[START OF Passage]

The characters have the same names as in the play—Katharina and Bianca, sopranos; Hortensio and Lucentio, bass and tenor; Baptista and Grumio, basses; the Tailor, tenor; and Petruchio, baritone.

The work begins with a full concert overture, a capital number, which would make an excellent opening for any production of the play. The themes are bold, striking, and original, though the composer shows throughout the {131} strong influence of Schumann. The opera is in four acts, the first taking place in a street outside Baptista's house. Lucentio, with guitar, is singing a sentimental ballad, occasionally interrupted by Baptista's servants, who rush from the house singing "The Devil is loose in the house." Baptista asks them what is the matter, and the servants at once give notice on account of Katharina's outrageous behaviour. There is nothing much of Shakespeare in this act, but it makes a brilliant opening to the opera. Katharina then comes on the balcony and tells the people how good she is going to be. The neighbours all join in, and there is a beautiful bit of choral work for principals, neighbours, and chorus. All exit except Lucentio; the chorus in the house sing an unaccompanied sort of evening hymn, the music dies away, the lights in Baptista's house go out, and Lucentio serenades Bianca.

[END OF Passage]
[START OF Items]

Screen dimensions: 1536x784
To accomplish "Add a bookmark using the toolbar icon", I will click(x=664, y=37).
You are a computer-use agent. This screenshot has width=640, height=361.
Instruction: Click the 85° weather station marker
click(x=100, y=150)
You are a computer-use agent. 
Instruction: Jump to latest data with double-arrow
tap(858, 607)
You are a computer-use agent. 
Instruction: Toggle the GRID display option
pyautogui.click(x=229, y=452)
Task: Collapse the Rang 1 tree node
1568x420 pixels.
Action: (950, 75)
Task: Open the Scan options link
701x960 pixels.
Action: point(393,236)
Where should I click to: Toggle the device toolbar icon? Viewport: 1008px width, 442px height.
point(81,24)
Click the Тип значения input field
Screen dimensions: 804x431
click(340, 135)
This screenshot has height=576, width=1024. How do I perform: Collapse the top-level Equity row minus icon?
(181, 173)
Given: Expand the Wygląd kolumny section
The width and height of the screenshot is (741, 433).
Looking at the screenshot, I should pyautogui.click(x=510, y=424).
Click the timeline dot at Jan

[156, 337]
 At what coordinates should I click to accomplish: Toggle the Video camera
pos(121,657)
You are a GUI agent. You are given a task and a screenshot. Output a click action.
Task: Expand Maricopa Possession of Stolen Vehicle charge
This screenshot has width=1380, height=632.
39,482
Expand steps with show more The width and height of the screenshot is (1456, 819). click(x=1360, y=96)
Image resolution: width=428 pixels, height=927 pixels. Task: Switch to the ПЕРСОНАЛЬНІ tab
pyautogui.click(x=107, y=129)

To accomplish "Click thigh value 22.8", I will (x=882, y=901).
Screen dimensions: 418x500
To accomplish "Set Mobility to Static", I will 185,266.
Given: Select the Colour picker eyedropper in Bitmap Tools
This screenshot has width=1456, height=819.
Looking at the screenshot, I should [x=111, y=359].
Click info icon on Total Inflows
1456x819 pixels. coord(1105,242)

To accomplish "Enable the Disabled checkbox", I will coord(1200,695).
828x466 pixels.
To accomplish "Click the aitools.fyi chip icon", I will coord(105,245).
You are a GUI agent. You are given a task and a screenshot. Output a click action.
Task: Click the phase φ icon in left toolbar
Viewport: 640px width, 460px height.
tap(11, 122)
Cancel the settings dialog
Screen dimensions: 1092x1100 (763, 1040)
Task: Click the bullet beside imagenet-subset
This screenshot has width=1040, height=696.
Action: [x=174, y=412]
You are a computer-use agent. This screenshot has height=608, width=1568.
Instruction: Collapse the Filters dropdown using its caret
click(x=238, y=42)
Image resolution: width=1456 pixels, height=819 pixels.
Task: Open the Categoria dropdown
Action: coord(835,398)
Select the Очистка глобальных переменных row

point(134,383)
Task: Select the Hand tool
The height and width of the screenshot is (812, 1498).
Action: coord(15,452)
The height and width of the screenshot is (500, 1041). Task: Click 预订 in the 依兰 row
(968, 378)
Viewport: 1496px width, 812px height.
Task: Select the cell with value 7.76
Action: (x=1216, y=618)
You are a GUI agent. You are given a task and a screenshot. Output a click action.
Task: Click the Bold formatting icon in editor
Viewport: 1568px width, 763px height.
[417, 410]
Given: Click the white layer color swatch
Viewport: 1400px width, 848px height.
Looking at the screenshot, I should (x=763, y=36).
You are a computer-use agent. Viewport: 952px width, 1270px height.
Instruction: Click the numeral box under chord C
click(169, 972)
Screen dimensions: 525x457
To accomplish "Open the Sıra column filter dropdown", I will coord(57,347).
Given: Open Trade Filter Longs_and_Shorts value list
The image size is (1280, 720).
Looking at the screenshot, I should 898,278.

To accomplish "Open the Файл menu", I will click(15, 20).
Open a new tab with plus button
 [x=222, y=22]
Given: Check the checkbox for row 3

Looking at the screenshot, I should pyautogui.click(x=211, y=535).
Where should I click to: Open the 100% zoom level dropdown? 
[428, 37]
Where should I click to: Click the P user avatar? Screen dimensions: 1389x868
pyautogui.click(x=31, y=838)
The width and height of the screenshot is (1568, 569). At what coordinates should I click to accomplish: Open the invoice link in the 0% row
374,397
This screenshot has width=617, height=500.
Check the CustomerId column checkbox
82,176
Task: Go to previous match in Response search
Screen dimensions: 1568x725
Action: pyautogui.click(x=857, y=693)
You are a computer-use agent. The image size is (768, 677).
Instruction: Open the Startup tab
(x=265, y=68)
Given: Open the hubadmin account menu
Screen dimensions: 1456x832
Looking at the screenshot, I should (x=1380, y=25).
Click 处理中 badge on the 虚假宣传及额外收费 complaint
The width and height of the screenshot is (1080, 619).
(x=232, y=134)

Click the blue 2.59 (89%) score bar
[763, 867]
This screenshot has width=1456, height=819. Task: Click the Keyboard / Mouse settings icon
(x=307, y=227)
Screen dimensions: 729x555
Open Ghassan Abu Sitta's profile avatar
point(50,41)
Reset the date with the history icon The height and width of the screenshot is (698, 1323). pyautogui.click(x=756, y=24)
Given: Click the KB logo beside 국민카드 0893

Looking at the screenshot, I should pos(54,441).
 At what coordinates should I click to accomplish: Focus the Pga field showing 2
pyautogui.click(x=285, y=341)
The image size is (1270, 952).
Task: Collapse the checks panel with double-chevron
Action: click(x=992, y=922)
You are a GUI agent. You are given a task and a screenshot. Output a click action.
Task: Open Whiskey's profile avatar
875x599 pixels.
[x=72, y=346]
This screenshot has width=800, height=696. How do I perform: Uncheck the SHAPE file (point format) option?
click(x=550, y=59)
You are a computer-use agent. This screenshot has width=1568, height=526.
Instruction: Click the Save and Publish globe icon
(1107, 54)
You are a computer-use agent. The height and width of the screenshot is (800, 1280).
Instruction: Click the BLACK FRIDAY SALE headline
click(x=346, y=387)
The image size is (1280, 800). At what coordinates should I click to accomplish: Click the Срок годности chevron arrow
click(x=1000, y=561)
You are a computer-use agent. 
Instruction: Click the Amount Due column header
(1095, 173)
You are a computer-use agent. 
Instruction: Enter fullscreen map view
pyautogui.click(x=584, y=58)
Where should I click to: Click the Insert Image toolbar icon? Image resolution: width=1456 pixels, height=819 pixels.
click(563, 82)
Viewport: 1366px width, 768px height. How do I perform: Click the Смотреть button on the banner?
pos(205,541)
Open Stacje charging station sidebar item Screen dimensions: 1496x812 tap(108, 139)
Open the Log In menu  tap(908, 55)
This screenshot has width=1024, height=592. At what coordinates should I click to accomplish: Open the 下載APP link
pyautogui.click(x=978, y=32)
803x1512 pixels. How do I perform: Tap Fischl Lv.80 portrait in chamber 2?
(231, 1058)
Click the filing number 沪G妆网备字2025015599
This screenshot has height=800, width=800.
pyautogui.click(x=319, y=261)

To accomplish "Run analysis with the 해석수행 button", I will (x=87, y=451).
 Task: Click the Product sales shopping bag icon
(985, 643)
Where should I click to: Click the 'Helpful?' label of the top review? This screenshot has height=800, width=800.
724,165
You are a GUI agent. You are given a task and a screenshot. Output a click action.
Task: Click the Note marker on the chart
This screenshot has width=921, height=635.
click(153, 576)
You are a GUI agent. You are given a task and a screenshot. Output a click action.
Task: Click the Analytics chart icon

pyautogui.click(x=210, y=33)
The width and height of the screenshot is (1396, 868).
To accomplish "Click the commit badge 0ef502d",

[END OF Items]

### Requests
1. Transcribe the opera passage starting with "The characters have" and going on through "and Petruchio, baritone.".
2. Write the next part of the passage on the opera, picking up after its last sentence.
These records have no connection to the opera passage.

### Expected outputs
1.
The characters have the same names as in the play—Katharina and Bianca, sopranos; Hortensio and Lucentio, bass and tenor; Baptista and Grumio, basses; the Tailor, tenor; and Petruchio, baritone.

2.
Presently she appears on the balcony, and they sing a beautiful love duet, say good-night, and exit. Hortensio arrives to serenade her also, and quarrels with Lucentio, and the pair of them make such a noise that they waken poor old Baptista, who appears at the house door in his dressing-gown, with a light, still wondering if he will ever get any peace. Petruchio enters to a very blustering tune (the Petruchio motif, I call it). They make themselves known to each other, and Petruchio, in a beautiful and melodious song, describes his deeds in the past, just as in the play, and says what a poor opinion he has of the power of a woman's tongue. The act ends very happily, with Petruchio promising to woo and win Katharina.

The second act starts with a short prelude, sostenuto and slow, and as the curtain goes up Katharina and Bianca begin their quarrel scene, mostly on the former's part. Bianca produces a guitar and plays, while her sister says she will live and die a maid. Petruchio enters and woos the Shrew in a dramatic duet, and the act closes with a fine ensemble for the principals.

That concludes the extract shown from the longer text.